Pour Thibaut De Vylder, CEO de dFakto, le constat est sans appel : « De nombreuses organisations en sont encore au stade de l'analyse du gap, trop peu ayant déjà commencé l'implémentation proprement dite. Or, c'est justement grâce à l'implémentation qu'il sera réellement possible de comprendre l'étendue du travail à prester. »
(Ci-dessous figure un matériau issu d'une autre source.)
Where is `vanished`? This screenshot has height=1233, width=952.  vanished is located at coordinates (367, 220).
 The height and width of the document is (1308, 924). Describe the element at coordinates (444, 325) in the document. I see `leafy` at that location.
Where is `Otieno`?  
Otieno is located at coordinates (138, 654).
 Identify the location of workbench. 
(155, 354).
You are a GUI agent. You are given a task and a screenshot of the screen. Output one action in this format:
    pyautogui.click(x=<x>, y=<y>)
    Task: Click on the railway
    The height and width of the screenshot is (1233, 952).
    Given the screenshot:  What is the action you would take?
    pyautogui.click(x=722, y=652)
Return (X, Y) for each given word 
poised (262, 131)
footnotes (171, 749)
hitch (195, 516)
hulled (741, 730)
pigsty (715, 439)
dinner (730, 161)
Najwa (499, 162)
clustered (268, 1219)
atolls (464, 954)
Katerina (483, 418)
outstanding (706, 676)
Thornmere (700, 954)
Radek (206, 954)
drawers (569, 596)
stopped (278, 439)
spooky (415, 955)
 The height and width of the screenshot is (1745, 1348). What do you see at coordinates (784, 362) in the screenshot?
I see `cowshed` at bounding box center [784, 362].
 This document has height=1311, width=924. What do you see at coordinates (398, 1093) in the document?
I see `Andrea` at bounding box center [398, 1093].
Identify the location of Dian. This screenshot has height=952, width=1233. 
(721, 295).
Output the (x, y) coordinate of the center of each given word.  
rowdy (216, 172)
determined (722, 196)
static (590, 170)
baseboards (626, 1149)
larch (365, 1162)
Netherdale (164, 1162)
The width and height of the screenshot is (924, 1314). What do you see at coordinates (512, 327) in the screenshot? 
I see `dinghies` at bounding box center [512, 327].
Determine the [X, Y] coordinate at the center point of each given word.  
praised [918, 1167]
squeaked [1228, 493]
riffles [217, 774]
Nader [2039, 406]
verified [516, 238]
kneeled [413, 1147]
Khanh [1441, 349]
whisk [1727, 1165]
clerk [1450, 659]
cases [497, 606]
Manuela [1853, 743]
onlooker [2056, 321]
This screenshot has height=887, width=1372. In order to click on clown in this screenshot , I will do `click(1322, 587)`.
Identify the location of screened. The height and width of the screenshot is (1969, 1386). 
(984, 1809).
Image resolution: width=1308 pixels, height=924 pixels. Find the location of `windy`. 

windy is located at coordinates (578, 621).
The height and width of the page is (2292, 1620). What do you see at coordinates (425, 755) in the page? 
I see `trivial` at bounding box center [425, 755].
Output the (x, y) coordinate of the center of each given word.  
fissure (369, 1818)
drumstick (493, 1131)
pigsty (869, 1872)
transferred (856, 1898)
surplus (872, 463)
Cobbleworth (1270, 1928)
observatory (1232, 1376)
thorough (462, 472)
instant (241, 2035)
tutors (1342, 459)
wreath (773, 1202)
Dans ce genre de régulations, trois phases se distinguent : « les assessments, l'implémentation et l'opérationnalisation. Actuellement, toute l'activité se concentre essentiellement sur l'assessment, surtout au niveau des avocats qui analysent les contrats de leurs clients, à ce qui est lié au droit de bien utiliser les données, etc. Parallèlement, des spécialistes de la sécurité analysent l'infrastructure, le réseau, la manière dont les données sont stockées. Enfin, de nombreux consultants généralistes aident à produire des analyses du gap entre la situation actuelle et la situation cible respectant la régulation. La finalité de toutes ces analyses étant, pour chaque entreprise, de faire un état des lieux de la gestion des données personnelles au sein de leurs activités. »

 

Dépasser la théorie
 

Par rapport à ces trois types d'acteurs actifs dans l'assessment, des outils existent, mais se limitent à la théorie. « D'où l'intérêt de passer au stade de l'action », explique Thibaut De Vylder. « Il existe des solutions de pilotage, telles que GDPR360, simples à utiliser et ayant pour particularité de suivre non seulement les tâches à réaliser, mais aussi les risques associés aux tâches. Dans un deuxième temps, des contrôles seront effectués sur base des données réputées sensibles et qui permettront de détecter les données non conformes et surtout de suggérer les actions précises pour les rendre conformes. »

 

L'objectif est donc d'instaurer une vraie culture data : chaque collaborateur devient ainsi une sorte de « citoyen data » de l'entreprise et prend ses responsabilités à son niveau par rapport aux données. D'autres réglementations comme l’e-Privacy ne feront que renforcer ces responsabilités.

 

Un signal fort
 

Néanmoins, il est clair qu' « il y aura une période transitoire, la communication à la base n'ayant pas forcément été des plus limpides », précise Thibaut De Vylder. « Il n'en reste pas moins que le GDPR constitue une bonne pratique et envoie le signal qu'on ne pourra plus faire n'importe quoi sans demander aux gens leur consentement. L'image digitale des gens est de plus en plus utilisée pour des décisions qui les concernent. D'où l'importance de restituer la gestion de cette image à la personne à qui elle appartient. »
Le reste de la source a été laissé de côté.